_Problem to solve:_ Please copy the lines below word for word, leaving out the pictures.

━━ Material for this task ━━

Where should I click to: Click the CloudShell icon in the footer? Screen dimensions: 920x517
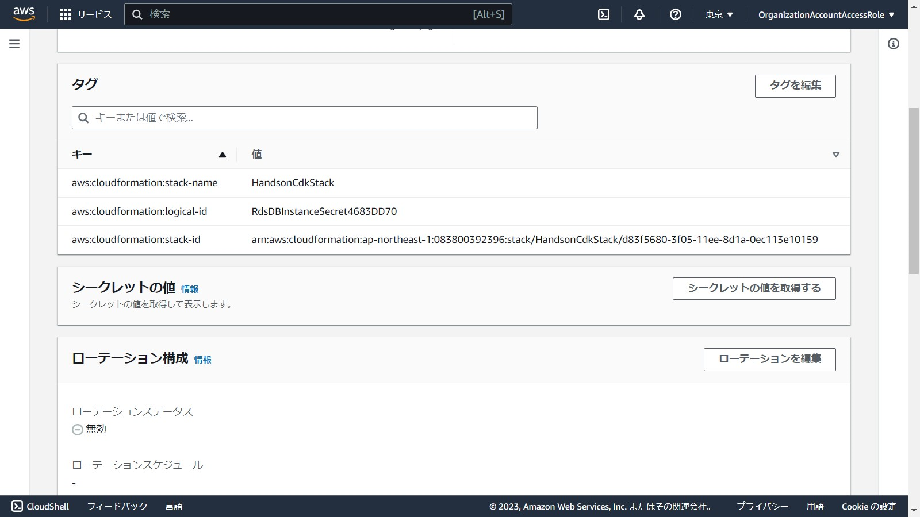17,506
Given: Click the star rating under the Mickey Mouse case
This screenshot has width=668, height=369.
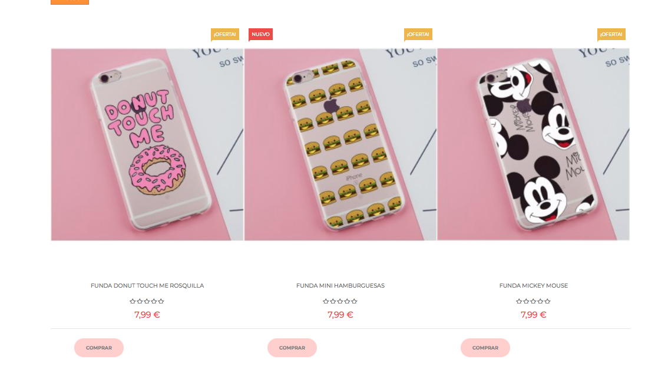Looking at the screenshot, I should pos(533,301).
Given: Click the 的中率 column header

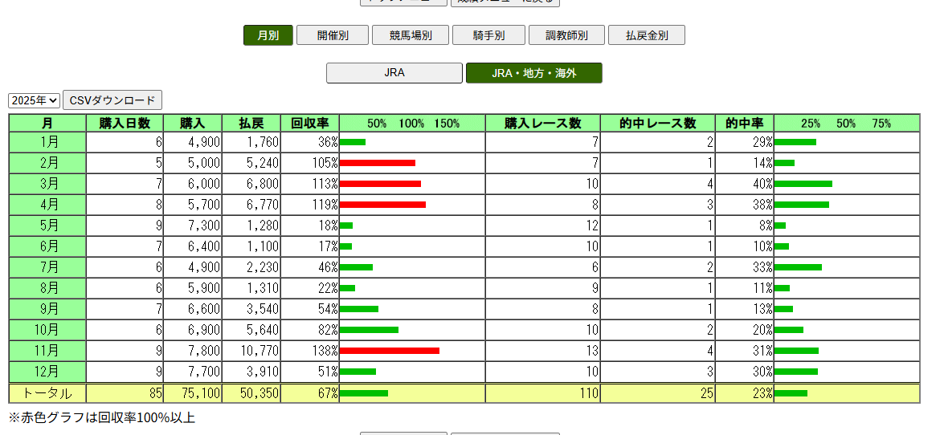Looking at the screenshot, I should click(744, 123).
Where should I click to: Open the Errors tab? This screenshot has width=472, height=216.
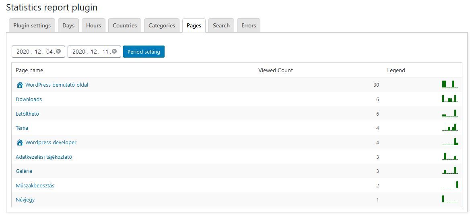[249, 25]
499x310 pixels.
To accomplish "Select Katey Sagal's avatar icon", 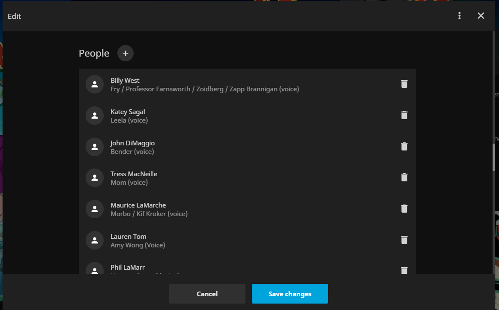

━━━

_Response:_
Where should I click to: Click the CloudShell icon in the footer? Screen dimensions: 920x517
17,506
Given: Click the star rating under the Mickey Mouse case
This screenshot has width=668, height=369.
Looking at the screenshot, I should pos(533,301).
Given: Click the 的中率 column header

Looking at the screenshot, I should click(744, 123).
Where should I click to: Open the Errors tab? This screenshot has width=472, height=216.
[249, 25]
499x310 pixels.
To accomplish "Select Katey Sagal's avatar icon", 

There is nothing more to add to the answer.